There was a large, two-story, rambling, log house perched on a small mound that elevated it gracefully from the land surrounding it. It had a green roof to offset the natural colored wood and the big river rock chimney. A covered porch encircled the whole homestead with an elaborate front that dramatically enhanced the house to appear like a resort.

The driveway approached the housing site, and widened into an ample swath of parking, outbuildings, and further off, a grid of roads that all went in different directions. She nearly groaned in dismay. The few e-mails to her mother, which Chance rarely sent, made the Rydell River Ranch sound like it was a hapless, dirty, poor enterprise, and certainly not this sprawling complex that had barns and fields as far as the eye could see. Shit. This would not work out. She couldn’t crash here. She couldn’t even imagine getting out of her car here.

She slowed to a stop, and sat there with the bright March sunlight glinting through her windshield, and highlighting the film of dust. Where was Chance? How could he, her loser, ne’er-do-well brother, end up working at an outfit like this? They appeared to have real money and real work to do; why would they risk that on a man like her feckless, opportunistic brother? It didn’t make any sense. And it stole away any prospects for her to count on.

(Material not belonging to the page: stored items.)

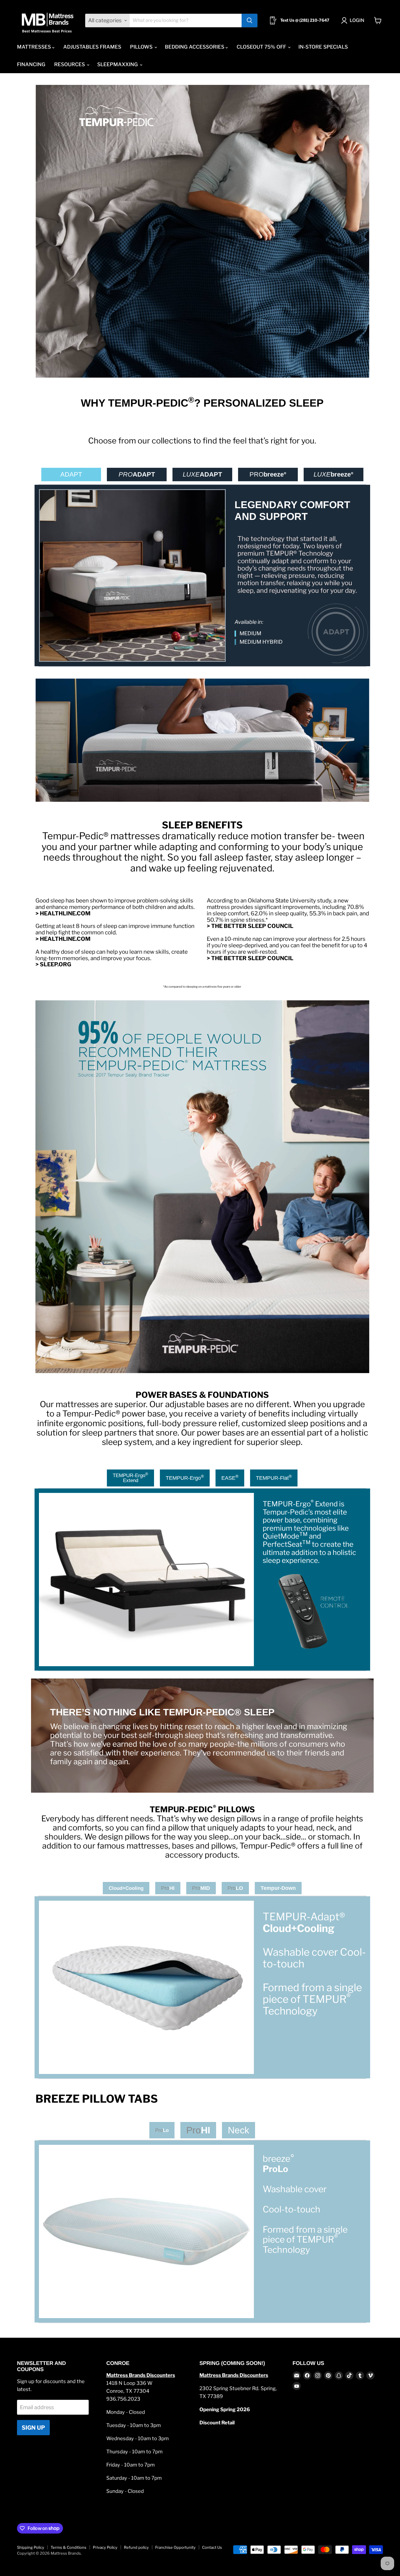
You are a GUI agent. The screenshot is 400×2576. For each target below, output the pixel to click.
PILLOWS (142, 47)
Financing (31, 64)
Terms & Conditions (68, 2547)
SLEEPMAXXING (118, 64)
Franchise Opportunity (175, 2547)
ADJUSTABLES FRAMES (92, 47)
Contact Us (212, 2547)
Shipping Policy (30, 2547)
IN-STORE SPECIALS (323, 47)
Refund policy (136, 2547)
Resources (70, 64)
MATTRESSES (34, 47)
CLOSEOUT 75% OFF (262, 47)
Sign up (33, 2427)
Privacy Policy (105, 2547)
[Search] (249, 20)
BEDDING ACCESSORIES (195, 47)
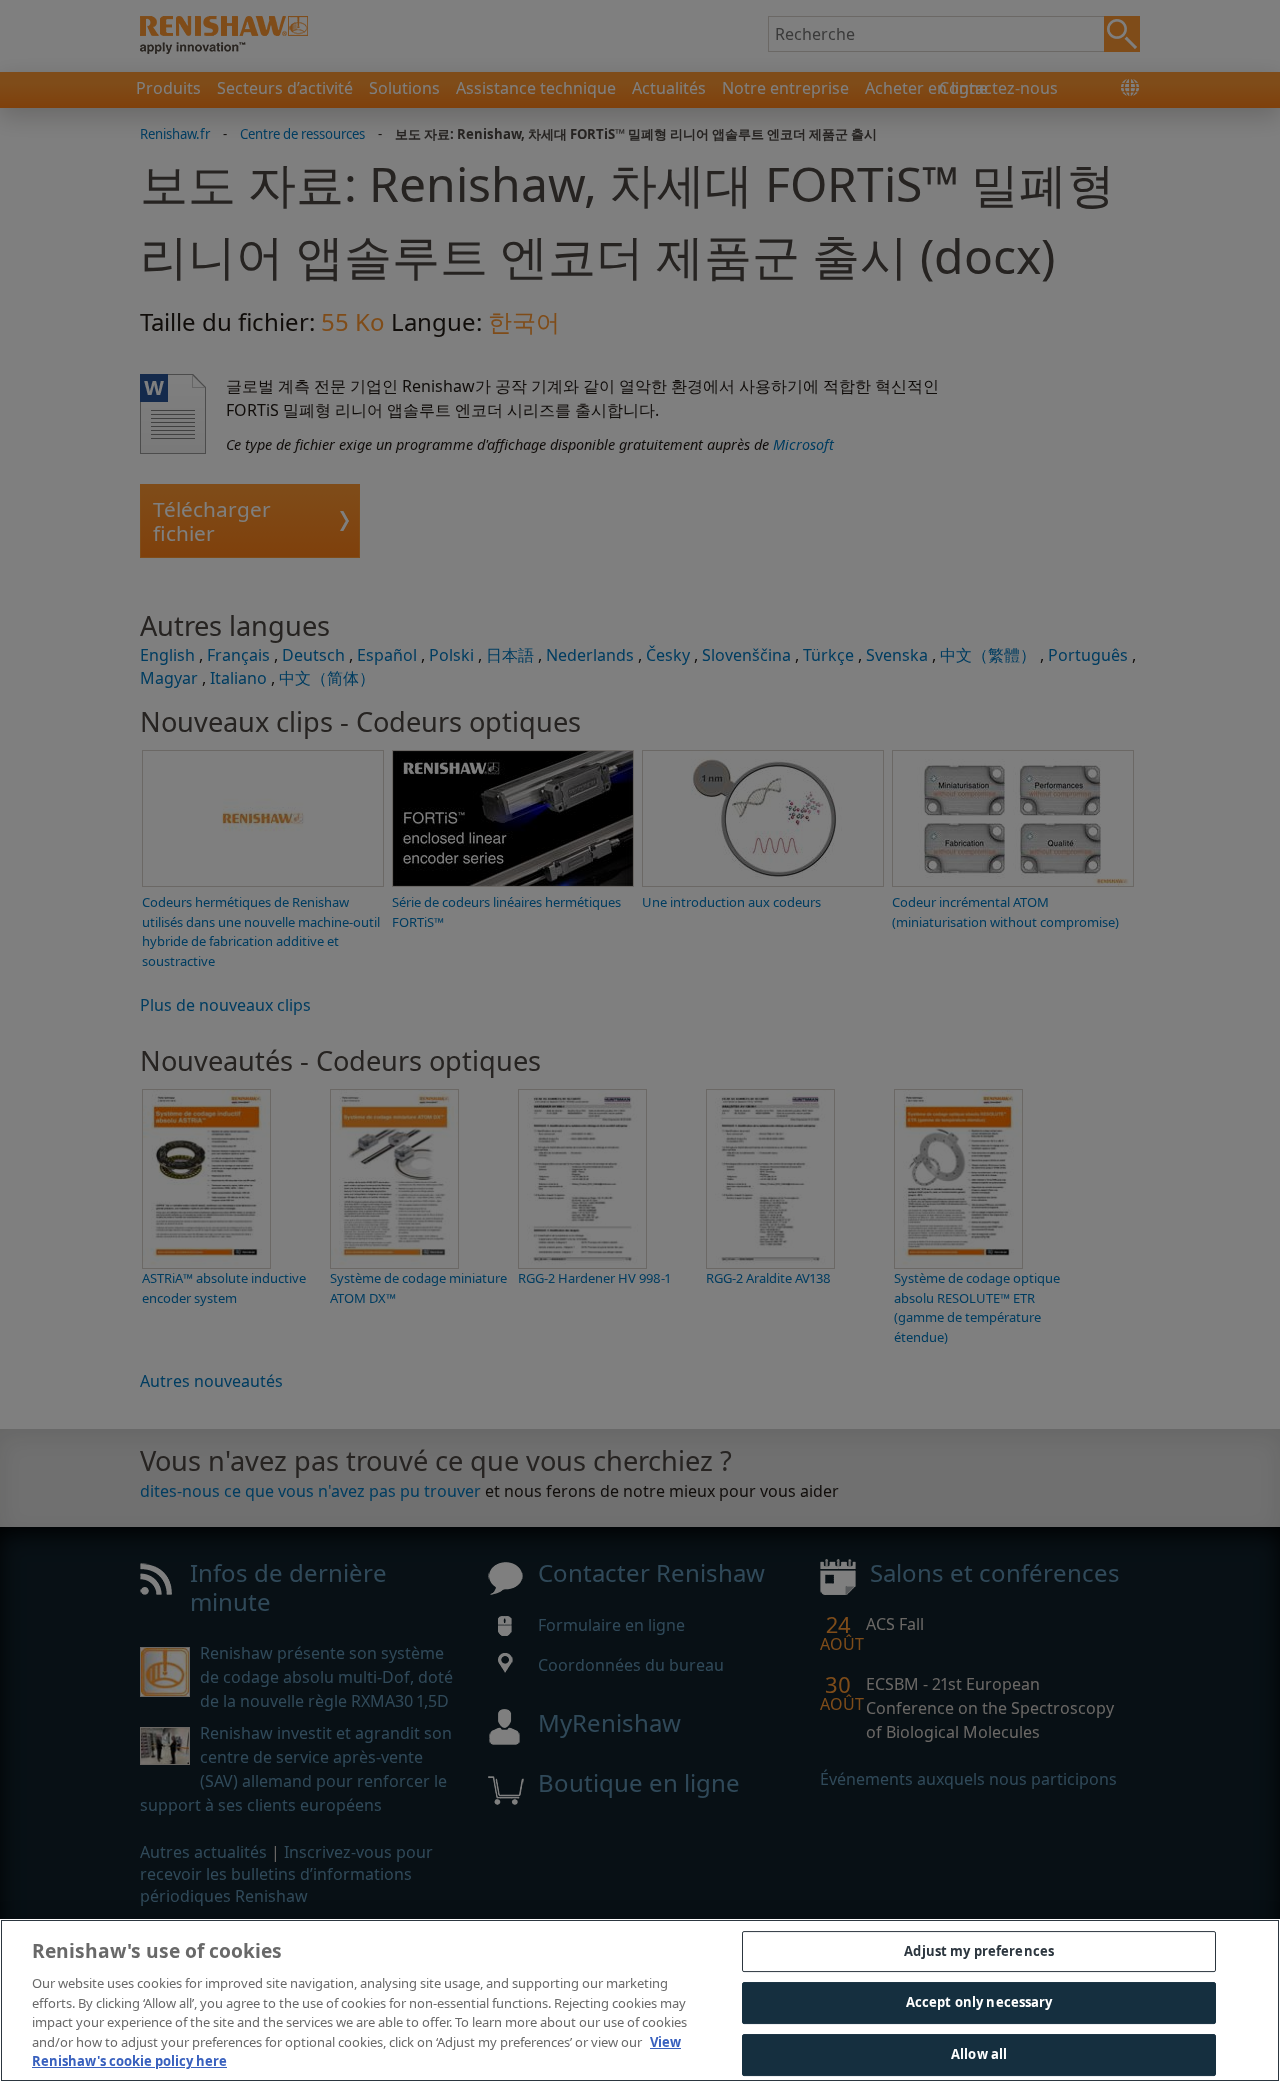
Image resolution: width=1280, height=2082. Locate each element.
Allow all (979, 2054)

Leaning her head against the steering wheel, she realized she had nowhere left to go. And nowhere to stay. She had come here to stay with her brother, no matter how much she loathed the idea. In the few bits of correspondence he had with her mother over the last few months, Chance made it sound like he was kicking back and lazing around an old, rundown dude ranch. The only feature that drew her here was because the owners gave her brother his own place to stay in on their land. A place she prayed he’d let her stay too.

But people who kept spreads like this had to have money. As well as high standards. Why then, would they allow her nefarious brother to live there?

Sensing movement through her windshield, she spotted a man coming through the wide doors of the barn. He stopped when he noticed her car and raised a hand to shade his eyes from the merciless glare of the late morning sun. Was it her imagination, or did the sun shine harsher here than it did in Seattle?